If the trial run works as they hope it will, Hathaway and his colleagues will aim to alter the program’s structure so players would practice at their local rink on weekdays and play games with their teams on the weekends. That way, travel is limited, and players and coaches can focus intently on skill development during the week while saving team concepts for the weekends.
“We want to offer the best development program, but at the same time find a way to make it practical,” Hathaway said. “I just don’t think it makes sense for kids who live in Sacramento to be driving down to Cupertino during the week. It’s just not realistic.”
The Eagles are a strong AA program, and every once in a while, will find that some of their players have outgrown the level and are ready to test themselves playing AAA hockey. Rather than encourage them to stay for the betterment of the team they’re on, GSE’s coaches will encourage them to develop their skills at the higher level with another program.
On the other end of the spectrum, there have been times that they have suggested an undersized or overmatched player go back to one of their member clubs to build their skills and be ready to compete at the AA level the next season.
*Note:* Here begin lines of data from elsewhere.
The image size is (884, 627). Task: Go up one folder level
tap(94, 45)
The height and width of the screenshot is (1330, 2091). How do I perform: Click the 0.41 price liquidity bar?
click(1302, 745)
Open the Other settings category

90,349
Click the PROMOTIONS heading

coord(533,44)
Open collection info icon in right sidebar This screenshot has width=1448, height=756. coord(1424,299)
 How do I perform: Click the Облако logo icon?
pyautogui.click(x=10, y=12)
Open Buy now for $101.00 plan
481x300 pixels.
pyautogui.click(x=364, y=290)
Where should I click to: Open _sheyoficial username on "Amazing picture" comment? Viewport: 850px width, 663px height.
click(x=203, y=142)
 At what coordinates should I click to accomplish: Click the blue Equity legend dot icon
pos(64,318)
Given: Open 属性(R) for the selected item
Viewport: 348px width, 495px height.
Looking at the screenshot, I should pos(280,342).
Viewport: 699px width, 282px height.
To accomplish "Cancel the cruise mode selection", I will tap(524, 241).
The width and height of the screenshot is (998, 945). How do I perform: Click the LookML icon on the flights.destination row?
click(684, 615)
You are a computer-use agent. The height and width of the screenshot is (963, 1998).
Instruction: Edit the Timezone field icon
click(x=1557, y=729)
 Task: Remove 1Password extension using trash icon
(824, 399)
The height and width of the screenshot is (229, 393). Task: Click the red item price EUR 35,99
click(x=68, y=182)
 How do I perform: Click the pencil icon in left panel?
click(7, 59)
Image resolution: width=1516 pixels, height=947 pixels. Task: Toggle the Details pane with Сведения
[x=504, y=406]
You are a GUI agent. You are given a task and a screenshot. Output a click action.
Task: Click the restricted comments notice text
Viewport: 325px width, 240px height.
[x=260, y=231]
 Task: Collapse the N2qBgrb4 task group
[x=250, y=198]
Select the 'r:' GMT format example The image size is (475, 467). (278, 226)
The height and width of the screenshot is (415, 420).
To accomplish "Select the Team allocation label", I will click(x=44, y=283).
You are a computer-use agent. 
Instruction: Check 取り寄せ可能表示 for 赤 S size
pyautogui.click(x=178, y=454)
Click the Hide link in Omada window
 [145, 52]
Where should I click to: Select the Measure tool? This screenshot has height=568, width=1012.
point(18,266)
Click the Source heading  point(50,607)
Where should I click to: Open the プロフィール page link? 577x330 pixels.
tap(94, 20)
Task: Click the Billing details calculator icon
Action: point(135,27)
It’s not uncommon for Stone, Hathaway, Cahn and Peter Korcsinsky – who joined GSE’s leadership team last year representing the Sabercats – to be pressured to pursue the possibility of icing AAA teams as well. While the Eagles have done it a couple times in their past, they will only consider it in years that they’re certain they have enough players who are ready to compete at that level.
“Our core philosophy is to do what’s best for the players,” Stone said. “All our discussions are based on that philosophy and are tested against it. That allows us to know that if our core group of founders is debating something, at the end of the day, we’re going to do what is best for the players and their development – not what feeds our egos or helps us make more money.”